What is needed: Your task is to repeat all of the data exactly while excluding the pictures.

Information shown:
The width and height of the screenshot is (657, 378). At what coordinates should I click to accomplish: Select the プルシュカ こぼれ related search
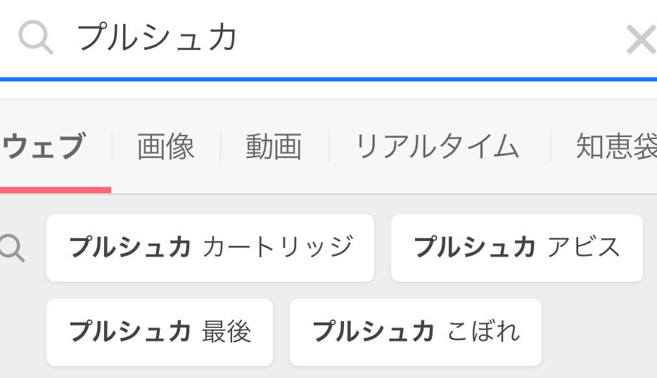pyautogui.click(x=415, y=332)
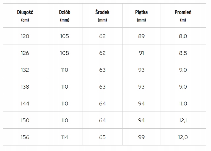Click the 138 length cell
The width and height of the screenshot is (211, 151).
coord(25,87)
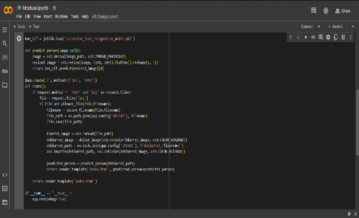359x218 pixels.
Task: Open the Terminal icon in sidebar
Action: point(5,203)
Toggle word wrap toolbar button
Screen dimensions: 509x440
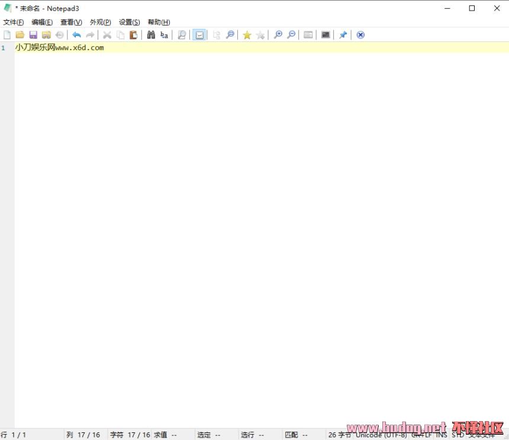pos(199,35)
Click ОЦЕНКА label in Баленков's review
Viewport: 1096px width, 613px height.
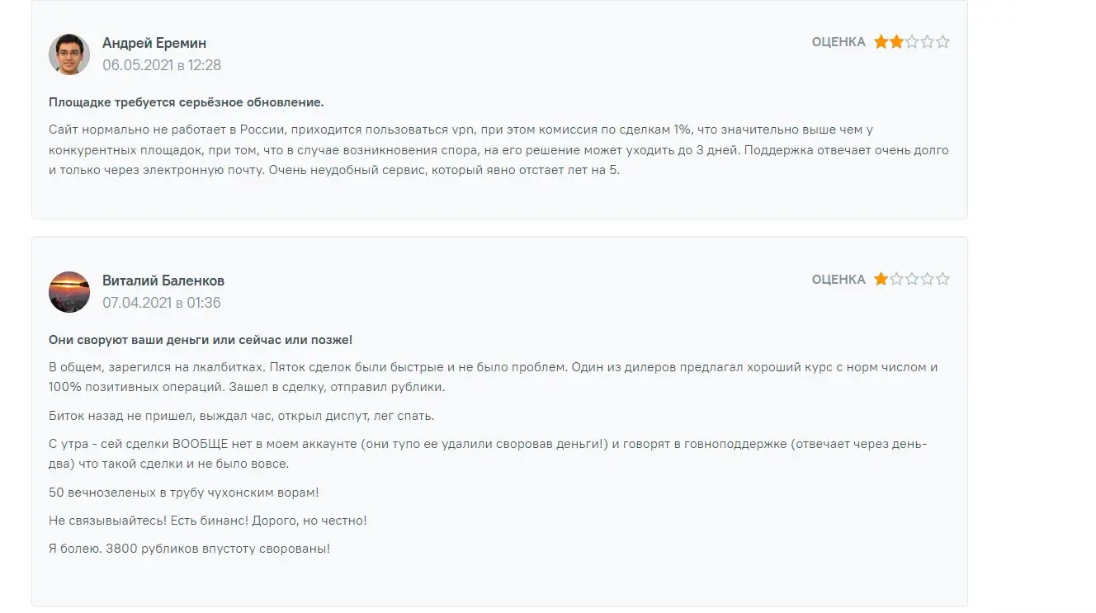pyautogui.click(x=839, y=280)
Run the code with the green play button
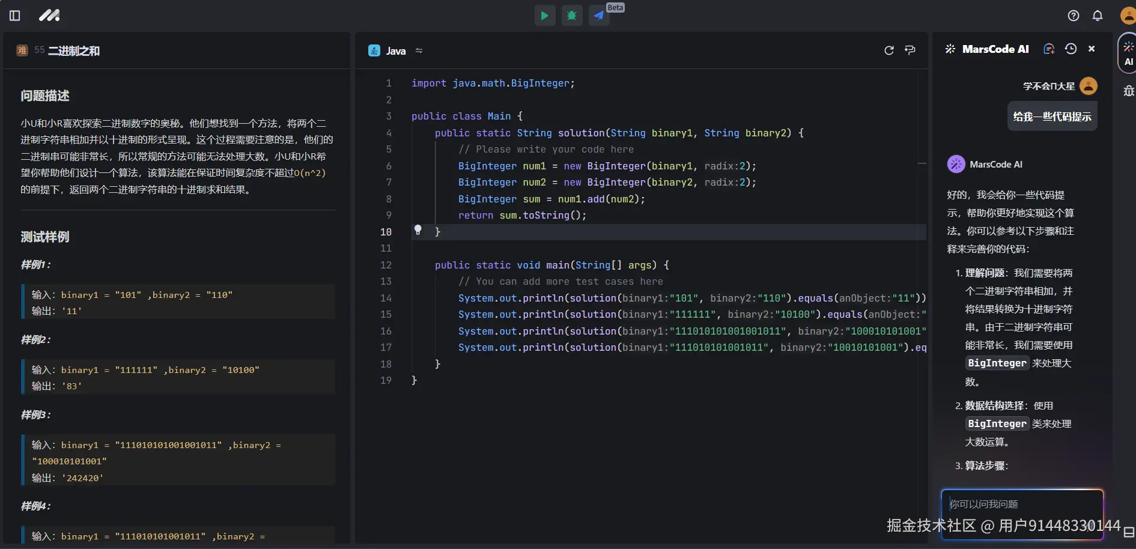The image size is (1136, 549). (544, 16)
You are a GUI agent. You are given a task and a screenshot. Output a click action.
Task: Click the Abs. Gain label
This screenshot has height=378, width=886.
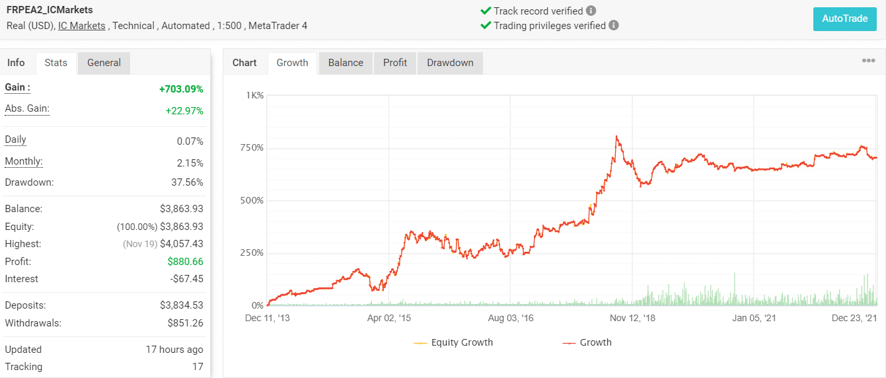coord(27,108)
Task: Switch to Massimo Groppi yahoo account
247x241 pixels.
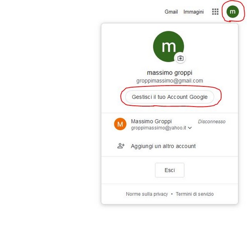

Exercise solution:
The width and height of the screenshot is (657, 378). At what coordinates should I click to accomplish: Select the プルシュカ こぼれ related search
pyautogui.click(x=415, y=332)
Click the 138 length cell
The width and height of the screenshot is (211, 151).
coord(25,87)
359x218 pixels.
Task: Open the Terminal icon in sidebar
Action: point(5,203)
Toggle word wrap toolbar button
Screen dimensions: 509x440
pos(199,35)
Click ОЦЕНКА label in Баленков's review
Viewport: 1096px width, 613px height.
pyautogui.click(x=839, y=280)
Run the code with the green play button
The image size is (1136, 549). (544, 16)
You are a GUI agent. You are given a task and a screenshot. Output a click action.
Task: Click the Abs. Gain label
This screenshot has height=378, width=886.
coord(27,108)
Task: Switch to Massimo Groppi yahoo account
247x241 pixels.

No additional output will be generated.